### Exercise goal
Quote the GST article word for word, starting at "A course correction" and ending at "and luxury goods.".

Excerpt provided: Begin

Single standard rate to simplify GST


A course correction in the Goods and Services Tax (GST) regime is some time away and will surely be painful to begin with. But this correction is the right path to take and, eventually, India should move towards a much-improved taxation regime where the number of rate slabs will reduce and the compliance burden will consequently become lighter. An indication of this came from the thoughts finance minister Arun Jaitley penned on Monday in a Facebook post, where he spoke of a single standard rate instead of the two – 12% and 18% – currently and also said that India will eventually have only three rate slabs: 5%, the standard rate and a slab for sin and luxury goods.

“With the GST transformation completed, we are close to completing the first set of rate of rationalisation i.e. phasing out the 28% slab except in luxury and sin goods. A future roadmap could well be to work towards a single standard rate instead of two standard rates of 12% and 18%. It could be a rate at some mid-point between the two. Obviously, this will take some reasonable time when the tax will rise significantly. The country should eventually have a GST which will have only slabs of zero, 5% and standard rate with luxury and sin goods as an exception,” Jaitley said.

When the GST regime became operational in India in July last year, there were multiple slabs: zero, 5%, 12%, 18%, 28% and 28% plus cess for what were called ‘sin and luxury’ goods. The GST replaced the earlier tax regime that consisted of multiple levies from the centre and state on each good and service. But GST was still far from perfect with its multiple rates and other issues. After the GST became operationalisation, the opposition as well as tax experts were unhappy with its structure and argued that this would neither ease the life of the taxpayer nor will it generate nearly enough revenue for the state. In fact, Congress had proposed that there be a single standard rate and the then government’s Chief Economic Advisor, Arvind Subramanian, had proposed a 15% standard rate.

Excerpt provided: End
Records shown: Begin

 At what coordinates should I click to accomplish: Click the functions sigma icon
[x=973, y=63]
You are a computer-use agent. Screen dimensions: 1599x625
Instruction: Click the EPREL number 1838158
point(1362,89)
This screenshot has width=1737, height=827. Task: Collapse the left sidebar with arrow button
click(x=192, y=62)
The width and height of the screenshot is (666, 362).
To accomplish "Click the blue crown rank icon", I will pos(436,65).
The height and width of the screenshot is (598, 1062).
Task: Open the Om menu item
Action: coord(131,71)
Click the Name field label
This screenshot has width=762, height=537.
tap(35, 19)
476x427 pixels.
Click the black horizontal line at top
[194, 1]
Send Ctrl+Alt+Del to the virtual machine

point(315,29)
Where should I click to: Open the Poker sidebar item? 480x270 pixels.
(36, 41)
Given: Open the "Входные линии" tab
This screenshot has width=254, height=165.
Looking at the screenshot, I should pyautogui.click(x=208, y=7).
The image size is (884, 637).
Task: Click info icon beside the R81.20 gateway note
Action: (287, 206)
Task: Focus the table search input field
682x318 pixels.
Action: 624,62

Records shown: End

### Solution to the problem
A course correction in the Goods and Services Tax (GST) regime is some time away and will surely be painful to begin with. But this correction is the right path to take and, eventually, India should move towards a much-improved taxation regime where the number of rate slabs will reduce and the compliance burden will consequently become lighter. An indication of this came from the thoughts finance minister Arun Jaitley penned on Monday in a Facebook post, where he spoke of a single standard rate instead of the two – 12% and 18% – currently and also said that India will eventually have only three rate slabs: 5%, the standard rate and a slab for sin and luxury goods.